TASK INPUT:
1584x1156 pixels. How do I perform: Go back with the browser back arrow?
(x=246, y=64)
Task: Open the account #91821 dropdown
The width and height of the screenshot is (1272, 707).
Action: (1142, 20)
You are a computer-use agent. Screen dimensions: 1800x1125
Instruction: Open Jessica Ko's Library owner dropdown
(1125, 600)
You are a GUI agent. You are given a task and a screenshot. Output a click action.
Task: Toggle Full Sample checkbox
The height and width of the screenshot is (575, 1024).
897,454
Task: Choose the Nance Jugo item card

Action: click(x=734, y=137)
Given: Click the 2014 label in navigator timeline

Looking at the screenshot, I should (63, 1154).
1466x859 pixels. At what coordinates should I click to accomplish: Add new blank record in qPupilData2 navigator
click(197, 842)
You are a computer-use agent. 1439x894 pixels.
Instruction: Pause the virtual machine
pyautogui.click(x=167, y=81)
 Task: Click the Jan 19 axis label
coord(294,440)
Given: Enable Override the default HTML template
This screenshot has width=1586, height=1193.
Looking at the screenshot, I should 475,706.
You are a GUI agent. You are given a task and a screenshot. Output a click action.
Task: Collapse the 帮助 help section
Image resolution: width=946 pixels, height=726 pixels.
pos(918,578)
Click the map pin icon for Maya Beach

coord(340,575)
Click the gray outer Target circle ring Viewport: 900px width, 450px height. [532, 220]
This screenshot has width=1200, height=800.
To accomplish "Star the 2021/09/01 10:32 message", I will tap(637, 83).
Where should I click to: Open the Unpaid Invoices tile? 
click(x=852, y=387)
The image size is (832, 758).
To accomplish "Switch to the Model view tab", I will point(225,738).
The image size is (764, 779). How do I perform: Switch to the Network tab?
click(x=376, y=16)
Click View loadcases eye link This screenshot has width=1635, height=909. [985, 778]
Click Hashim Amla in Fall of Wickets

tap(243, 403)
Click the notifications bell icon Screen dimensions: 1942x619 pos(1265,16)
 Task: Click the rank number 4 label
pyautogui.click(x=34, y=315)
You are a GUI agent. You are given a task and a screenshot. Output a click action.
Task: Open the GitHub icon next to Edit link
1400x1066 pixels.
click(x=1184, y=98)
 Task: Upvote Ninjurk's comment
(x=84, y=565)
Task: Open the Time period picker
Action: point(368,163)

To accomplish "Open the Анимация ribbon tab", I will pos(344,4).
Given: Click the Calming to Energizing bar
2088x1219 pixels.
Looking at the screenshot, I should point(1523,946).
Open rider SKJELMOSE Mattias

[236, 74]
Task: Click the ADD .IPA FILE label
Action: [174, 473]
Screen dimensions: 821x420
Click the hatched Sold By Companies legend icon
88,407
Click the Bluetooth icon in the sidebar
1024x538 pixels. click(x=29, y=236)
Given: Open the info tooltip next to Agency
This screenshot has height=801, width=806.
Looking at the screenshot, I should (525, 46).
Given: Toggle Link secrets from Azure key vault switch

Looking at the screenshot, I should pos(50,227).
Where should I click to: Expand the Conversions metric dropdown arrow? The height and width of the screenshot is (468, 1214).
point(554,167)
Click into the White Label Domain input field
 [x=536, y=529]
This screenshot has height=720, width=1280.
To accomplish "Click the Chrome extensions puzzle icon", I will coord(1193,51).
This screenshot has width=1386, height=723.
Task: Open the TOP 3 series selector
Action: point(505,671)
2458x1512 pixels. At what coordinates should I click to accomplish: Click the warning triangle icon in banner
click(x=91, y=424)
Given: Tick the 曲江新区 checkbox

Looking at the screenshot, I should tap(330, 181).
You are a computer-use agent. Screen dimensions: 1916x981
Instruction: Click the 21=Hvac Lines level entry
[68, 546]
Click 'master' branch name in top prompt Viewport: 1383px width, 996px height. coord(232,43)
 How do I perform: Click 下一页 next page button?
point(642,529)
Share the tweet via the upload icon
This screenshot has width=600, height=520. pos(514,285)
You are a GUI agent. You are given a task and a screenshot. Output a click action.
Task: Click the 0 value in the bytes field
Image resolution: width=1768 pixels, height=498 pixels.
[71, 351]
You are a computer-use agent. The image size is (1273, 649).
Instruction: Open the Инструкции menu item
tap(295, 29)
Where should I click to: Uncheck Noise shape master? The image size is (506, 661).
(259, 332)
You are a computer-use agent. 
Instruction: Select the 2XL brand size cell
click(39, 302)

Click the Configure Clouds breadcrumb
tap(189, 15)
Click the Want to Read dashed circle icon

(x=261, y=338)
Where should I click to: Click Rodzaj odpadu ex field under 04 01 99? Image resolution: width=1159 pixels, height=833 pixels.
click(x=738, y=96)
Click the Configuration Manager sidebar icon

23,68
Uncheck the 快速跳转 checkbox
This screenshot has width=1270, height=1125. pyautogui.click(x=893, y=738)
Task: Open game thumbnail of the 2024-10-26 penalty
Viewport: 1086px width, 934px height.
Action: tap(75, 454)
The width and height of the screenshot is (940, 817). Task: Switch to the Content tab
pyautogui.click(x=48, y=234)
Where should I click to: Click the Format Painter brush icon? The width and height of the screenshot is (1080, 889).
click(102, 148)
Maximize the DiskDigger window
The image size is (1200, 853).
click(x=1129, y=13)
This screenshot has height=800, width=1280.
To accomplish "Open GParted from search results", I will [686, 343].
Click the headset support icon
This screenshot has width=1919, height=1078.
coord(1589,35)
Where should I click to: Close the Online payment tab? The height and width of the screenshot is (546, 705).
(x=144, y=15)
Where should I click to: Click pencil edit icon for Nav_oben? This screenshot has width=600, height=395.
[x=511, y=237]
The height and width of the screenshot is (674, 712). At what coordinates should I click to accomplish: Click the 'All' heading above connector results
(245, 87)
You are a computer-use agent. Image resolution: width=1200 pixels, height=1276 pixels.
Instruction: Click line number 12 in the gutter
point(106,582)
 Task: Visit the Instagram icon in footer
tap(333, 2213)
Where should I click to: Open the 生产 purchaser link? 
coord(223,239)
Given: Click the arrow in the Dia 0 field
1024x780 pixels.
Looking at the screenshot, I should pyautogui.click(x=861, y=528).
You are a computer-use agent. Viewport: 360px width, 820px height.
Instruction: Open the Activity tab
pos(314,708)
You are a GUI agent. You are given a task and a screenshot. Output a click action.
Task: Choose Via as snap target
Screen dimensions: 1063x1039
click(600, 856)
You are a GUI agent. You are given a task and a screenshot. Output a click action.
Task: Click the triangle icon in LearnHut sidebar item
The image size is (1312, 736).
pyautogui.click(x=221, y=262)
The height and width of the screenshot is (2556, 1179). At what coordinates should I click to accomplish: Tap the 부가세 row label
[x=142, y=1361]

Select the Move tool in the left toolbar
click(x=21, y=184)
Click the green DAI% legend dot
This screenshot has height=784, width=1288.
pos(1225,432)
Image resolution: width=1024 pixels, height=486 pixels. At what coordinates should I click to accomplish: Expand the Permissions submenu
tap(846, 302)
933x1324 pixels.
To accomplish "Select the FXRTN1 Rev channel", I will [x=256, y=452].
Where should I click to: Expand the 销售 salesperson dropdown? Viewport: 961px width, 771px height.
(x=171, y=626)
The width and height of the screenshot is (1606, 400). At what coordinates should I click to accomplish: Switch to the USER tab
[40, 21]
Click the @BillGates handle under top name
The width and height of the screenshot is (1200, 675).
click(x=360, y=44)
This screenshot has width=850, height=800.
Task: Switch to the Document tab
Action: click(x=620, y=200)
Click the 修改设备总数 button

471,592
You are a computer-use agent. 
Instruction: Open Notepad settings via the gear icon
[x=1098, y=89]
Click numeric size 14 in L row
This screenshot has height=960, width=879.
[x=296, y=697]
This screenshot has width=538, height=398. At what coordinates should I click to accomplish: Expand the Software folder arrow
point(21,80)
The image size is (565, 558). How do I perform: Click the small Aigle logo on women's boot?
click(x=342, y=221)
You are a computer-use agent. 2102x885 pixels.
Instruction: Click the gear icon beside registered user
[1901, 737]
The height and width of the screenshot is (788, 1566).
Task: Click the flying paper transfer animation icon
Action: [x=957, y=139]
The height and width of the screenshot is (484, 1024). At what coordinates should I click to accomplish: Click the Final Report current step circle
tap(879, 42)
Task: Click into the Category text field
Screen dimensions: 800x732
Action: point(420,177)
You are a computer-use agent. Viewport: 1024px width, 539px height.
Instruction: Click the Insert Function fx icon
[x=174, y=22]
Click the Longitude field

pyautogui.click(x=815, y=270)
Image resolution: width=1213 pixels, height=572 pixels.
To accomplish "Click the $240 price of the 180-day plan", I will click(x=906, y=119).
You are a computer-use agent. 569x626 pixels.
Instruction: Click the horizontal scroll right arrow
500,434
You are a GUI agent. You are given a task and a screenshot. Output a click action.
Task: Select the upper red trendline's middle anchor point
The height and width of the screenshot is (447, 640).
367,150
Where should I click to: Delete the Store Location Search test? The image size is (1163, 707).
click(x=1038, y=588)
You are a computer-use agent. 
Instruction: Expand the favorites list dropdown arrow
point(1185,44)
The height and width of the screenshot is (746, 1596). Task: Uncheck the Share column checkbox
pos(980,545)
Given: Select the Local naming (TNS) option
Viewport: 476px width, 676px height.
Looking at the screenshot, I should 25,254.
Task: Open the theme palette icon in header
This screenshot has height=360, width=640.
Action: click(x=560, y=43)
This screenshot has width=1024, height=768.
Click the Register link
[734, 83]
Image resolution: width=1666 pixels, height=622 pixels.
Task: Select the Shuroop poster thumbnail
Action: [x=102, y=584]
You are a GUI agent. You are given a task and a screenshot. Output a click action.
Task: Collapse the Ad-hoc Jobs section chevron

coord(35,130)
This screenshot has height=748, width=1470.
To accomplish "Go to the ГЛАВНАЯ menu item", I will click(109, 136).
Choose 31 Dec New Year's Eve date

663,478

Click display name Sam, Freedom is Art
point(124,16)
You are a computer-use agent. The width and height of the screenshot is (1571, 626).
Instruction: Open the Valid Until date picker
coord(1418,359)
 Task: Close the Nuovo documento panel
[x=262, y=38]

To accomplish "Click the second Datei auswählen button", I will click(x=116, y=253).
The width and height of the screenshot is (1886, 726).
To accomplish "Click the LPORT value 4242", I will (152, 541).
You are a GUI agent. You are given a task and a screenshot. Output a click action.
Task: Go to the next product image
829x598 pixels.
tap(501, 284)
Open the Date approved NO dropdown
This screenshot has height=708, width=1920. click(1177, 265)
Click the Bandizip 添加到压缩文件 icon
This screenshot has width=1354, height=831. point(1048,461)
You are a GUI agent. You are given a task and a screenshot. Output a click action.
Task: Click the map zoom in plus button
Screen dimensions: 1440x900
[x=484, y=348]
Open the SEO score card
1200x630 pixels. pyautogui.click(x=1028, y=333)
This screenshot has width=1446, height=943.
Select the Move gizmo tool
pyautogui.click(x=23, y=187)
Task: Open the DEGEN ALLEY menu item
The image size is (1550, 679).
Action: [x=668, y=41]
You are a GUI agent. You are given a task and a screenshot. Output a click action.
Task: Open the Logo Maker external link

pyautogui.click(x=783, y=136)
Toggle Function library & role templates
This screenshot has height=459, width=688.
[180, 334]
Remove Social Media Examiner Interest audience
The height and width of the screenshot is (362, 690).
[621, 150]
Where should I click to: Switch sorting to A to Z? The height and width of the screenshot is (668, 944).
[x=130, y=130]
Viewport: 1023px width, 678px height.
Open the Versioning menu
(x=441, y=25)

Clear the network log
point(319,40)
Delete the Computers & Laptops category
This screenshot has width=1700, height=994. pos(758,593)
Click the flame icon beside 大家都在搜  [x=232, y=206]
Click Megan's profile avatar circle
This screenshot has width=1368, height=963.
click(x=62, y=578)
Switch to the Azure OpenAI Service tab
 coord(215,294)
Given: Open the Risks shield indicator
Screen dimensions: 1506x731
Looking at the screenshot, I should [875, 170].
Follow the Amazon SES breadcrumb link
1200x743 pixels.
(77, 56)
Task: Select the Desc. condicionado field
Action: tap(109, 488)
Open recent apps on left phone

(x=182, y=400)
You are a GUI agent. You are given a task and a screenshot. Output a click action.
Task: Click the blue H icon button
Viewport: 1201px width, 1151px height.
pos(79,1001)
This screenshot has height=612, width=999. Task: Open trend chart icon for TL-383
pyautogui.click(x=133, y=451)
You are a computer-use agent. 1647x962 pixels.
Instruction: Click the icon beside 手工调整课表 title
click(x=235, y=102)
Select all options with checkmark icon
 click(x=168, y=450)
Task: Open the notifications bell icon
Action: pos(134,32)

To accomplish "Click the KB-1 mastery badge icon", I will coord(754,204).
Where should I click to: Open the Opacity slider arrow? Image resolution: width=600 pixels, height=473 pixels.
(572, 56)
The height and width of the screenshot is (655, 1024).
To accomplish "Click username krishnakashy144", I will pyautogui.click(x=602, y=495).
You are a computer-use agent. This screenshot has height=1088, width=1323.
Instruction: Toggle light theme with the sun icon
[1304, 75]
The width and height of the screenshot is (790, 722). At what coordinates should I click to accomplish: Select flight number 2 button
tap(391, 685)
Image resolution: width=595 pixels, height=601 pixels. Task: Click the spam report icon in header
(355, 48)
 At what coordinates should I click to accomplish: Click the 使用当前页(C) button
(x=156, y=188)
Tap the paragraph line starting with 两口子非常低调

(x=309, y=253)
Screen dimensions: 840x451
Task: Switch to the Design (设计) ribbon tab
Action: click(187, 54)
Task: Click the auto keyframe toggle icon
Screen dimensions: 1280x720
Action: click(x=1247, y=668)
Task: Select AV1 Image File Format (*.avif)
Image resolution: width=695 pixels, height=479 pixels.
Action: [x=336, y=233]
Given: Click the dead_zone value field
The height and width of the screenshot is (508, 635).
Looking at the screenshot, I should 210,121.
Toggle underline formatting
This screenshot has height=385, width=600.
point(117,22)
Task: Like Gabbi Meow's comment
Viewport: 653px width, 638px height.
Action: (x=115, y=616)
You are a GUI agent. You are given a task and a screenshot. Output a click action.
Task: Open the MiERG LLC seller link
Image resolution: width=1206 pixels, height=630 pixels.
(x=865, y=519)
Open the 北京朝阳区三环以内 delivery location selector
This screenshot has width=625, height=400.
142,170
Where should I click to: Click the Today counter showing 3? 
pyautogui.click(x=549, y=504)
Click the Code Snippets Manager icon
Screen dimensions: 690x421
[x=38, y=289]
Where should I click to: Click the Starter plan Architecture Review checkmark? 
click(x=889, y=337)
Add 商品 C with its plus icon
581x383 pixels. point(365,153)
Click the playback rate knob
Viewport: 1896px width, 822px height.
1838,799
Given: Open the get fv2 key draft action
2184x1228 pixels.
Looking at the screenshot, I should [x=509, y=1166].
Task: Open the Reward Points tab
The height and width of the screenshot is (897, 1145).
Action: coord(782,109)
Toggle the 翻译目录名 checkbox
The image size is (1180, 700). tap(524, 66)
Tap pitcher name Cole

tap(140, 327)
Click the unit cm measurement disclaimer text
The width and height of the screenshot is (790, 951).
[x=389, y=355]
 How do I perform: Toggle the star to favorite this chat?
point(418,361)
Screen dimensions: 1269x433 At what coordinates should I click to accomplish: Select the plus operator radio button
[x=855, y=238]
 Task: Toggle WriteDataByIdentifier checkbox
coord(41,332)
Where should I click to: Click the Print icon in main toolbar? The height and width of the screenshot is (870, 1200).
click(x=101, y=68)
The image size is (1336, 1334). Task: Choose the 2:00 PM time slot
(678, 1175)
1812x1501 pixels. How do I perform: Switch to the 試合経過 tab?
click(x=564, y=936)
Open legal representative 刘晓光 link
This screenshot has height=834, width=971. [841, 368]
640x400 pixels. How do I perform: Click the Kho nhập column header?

TASK OBJECTIVE:
From the data above, reproduce word for word the lines running from the line with "Share the tweet via the upload icon" to the line with "Task: Click the 0 value in the bytes field", ends included.

SOLUTION:
Share the tweet via the upload icon
This screenshot has width=600, height=520. pos(514,285)
You are a GUI agent. You are given a task and a screenshot. Output a click action.
Task: Click the 0 value in the bytes field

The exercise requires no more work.